Crédito à Habitação

Deco diz que alterações são positivas para o consumidor


 

Lusa/AO Online   Economia   14 de Out de 2009, 08:42

 A Deco considera que as alterações às regras ligadas ao crédito à habitação, que entram em vigor esta sexta, são medidas "positivas e "interessantes" para o consumidor.

Esta sexta-feira, os bancos vão ter que adoptar as regras do crédito à habitação aos outros empréstimos associados, conhecidos por multi-opções. Passam também a ter um prazo máximo de um ano para poderem subir o spread [margem de lucro dos bancos] - com a justificação que o cliente não cumpre com o pacote de produtos e serviços financeiros contratados - e, por último, terão que passar a apresentar a Taxa Anual Efectiva Revista (TAER) sempre que seja proposto uma redução do spread à custa da aquisição ou adesão de outros produtos.

A nova TAER vai permitir ao cliente comparar, numa base igual, as simulações dos vários bancos na hora de escolher o banco.

Contactado pela Lusa, o economista da Deco, João Fernandes, diz que todas as medidas "são interessantes", mas destaca uma em particular: "A TAER é extraordinariamente importante".

Isto porque, explica o economista, sem esta taxa "o que tem acontecido é que os clientes quando vão a vários bancos pedir simulações normalmente só olham para o valor do spread e é com base neste que decidem. Muitas vezes o que acontece é que, embora este possa ser mais baixo num lado do que noutro, o pacote de serviços e produtos que traz associado muitas vezes não traz benefício real".

Por exemplo, "muitas vezes um spread mais alto fica mais barato do que um juro mais baixo mas com um prémio de seguro associado mais caro", lembra.
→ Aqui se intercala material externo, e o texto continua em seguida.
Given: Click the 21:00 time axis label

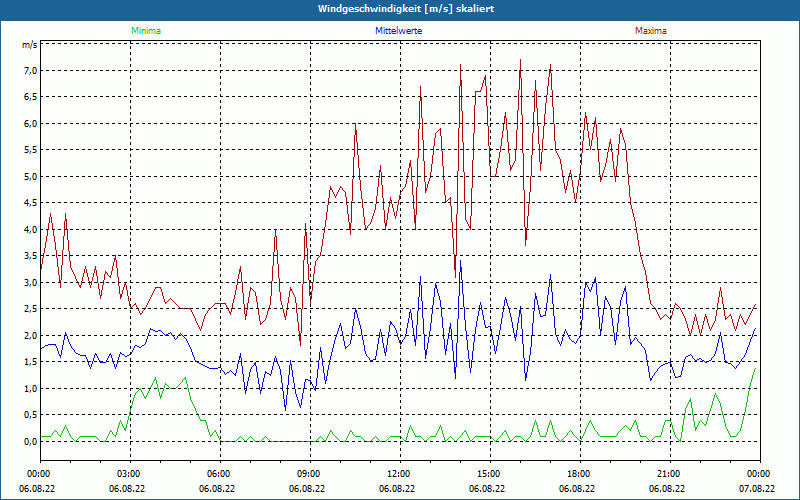Looking at the screenshot, I should coord(668,473).
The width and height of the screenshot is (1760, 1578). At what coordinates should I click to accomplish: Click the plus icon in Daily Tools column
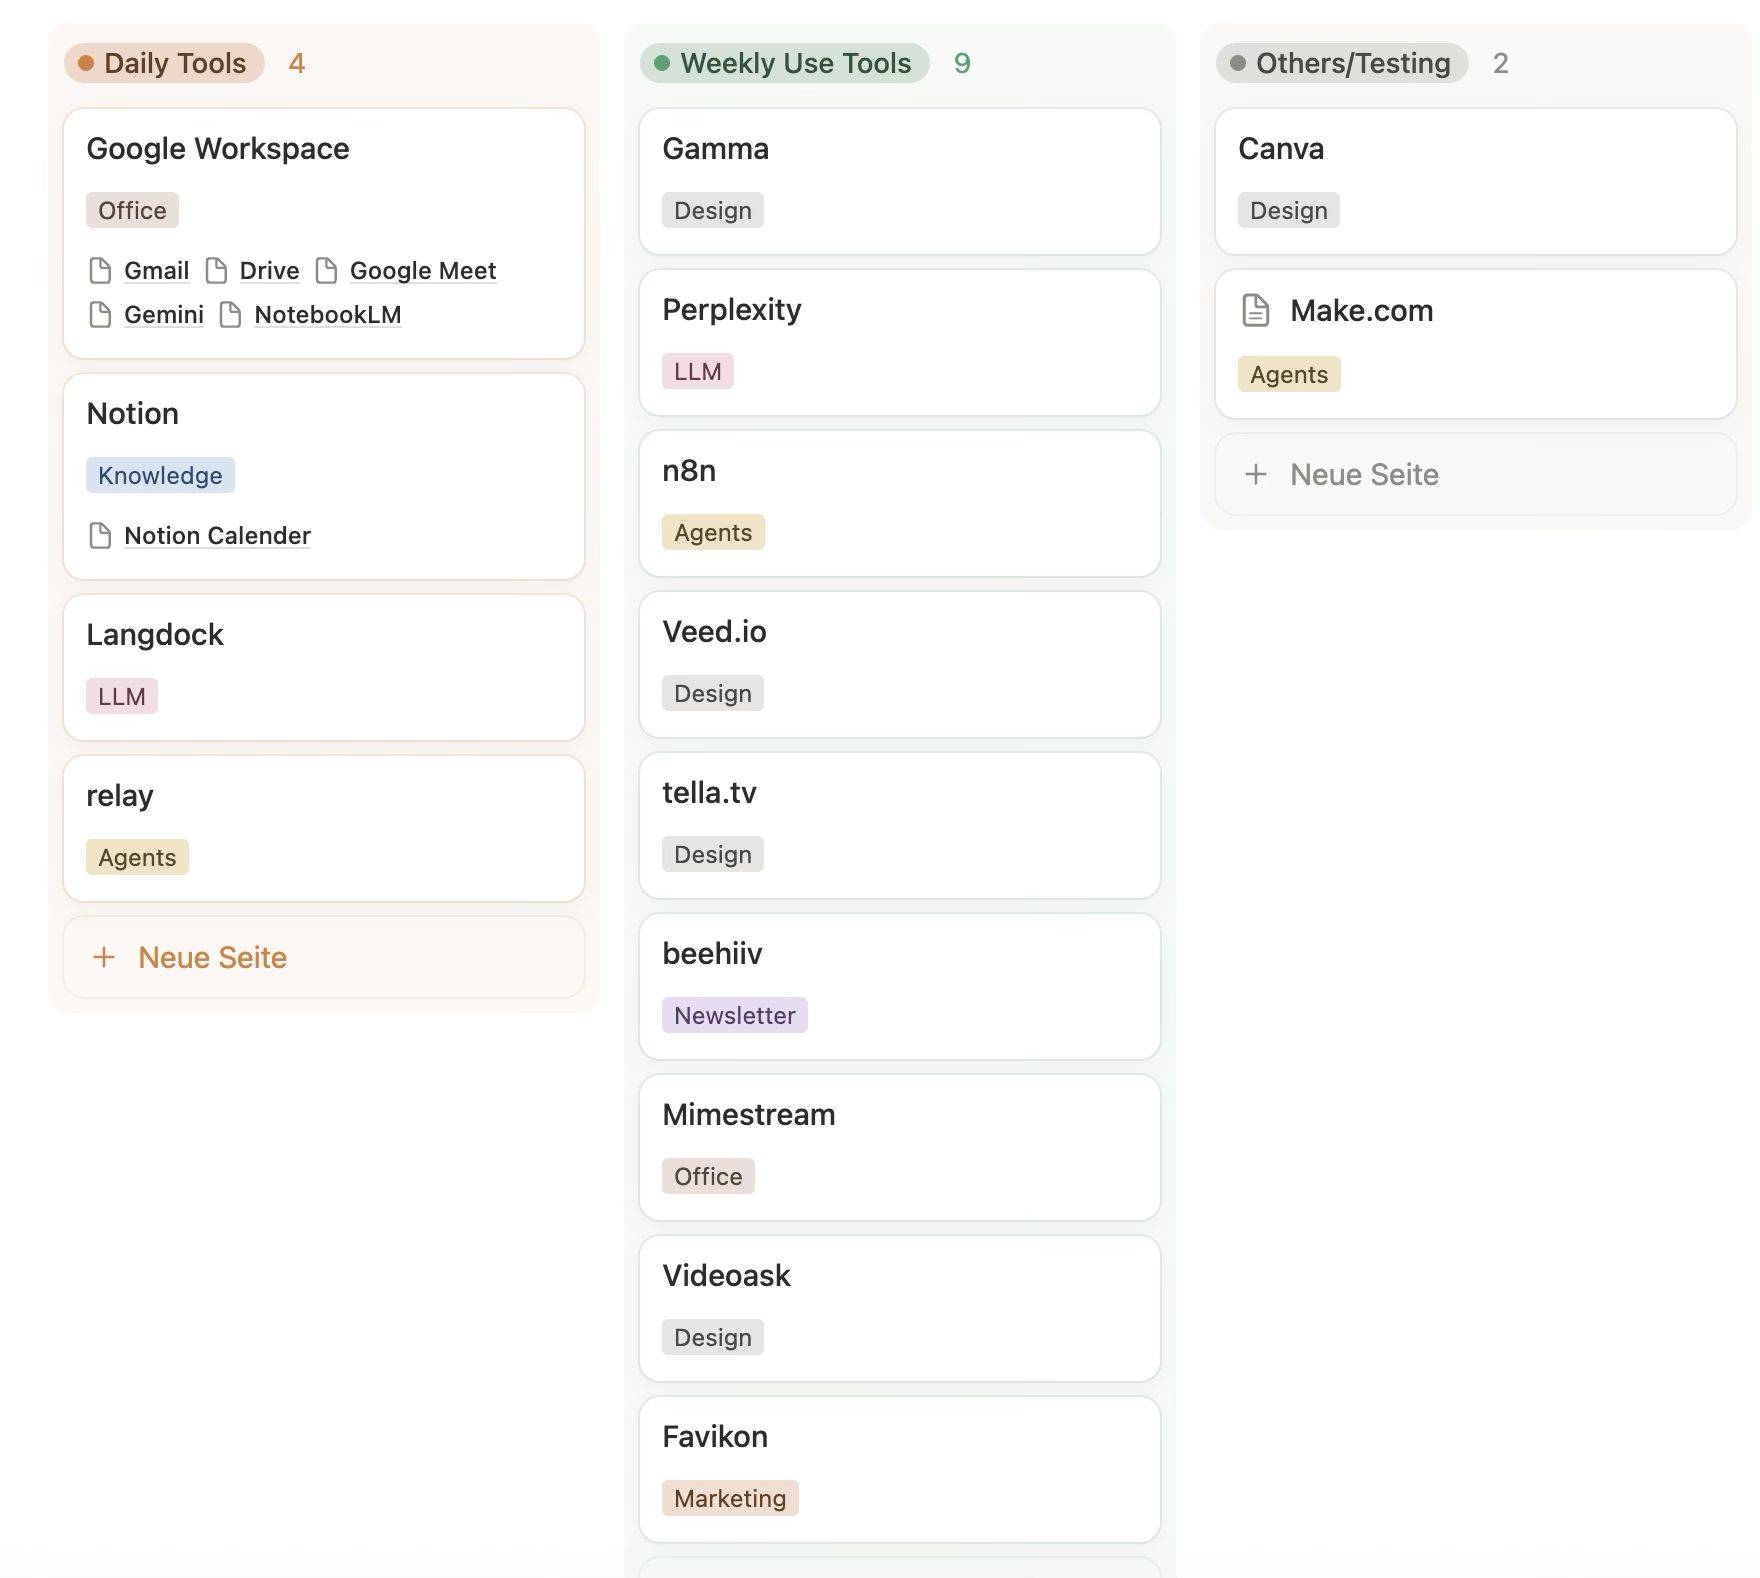pos(104,958)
Facto é que, segundo o Governo, para prevenir abusos, a partir do dia 16 sempre que um banco apresentar uma simulação de um crédito à habitação e use o poder comercial de "vender" ao cliente outros produtos e/ou serviços associados - seguros, cartões de crédito ou débito, domiciliação de pagamentos, etc - como forma de baixar o spread oferecido, tem que obrigatoriamente apresentar a TAER.

Sobre a possibilidade que os bancos tinham de alterar os spreads em créditos já contratados, quando descobriam que os clientes não estavam a cumprir com o 'pacote' contratado e que agora deixam de ter - só o poderão fazer no prazo de um ano -, João Fernandes também avalia a medida como "muito boa".

Até aqui, "muitas vezes, o consumidor era surpreendido com um encargo com que já não contava. Se o cliente se compromete e depois falha é normal que seja penalizado, mas num espaço temporal definido. Não pode ser surpreendido 5 ou 10 anos mais tarde com um encargo mensal com que não contava", reforça.

Quanto ao facto dos créditos paralelos ao crédito habitação passarem a reger-se pelas mesmas regras destes, nomeadamente ao nível das comissões por amortização de capital antecipado, o responsável da Deco também aplaude, dado que são créditos com a mesma garantia, normalmente com os mesmos prazos e fins complementares, e que ainda estavam sujeitos a comissões "bastante elevadas".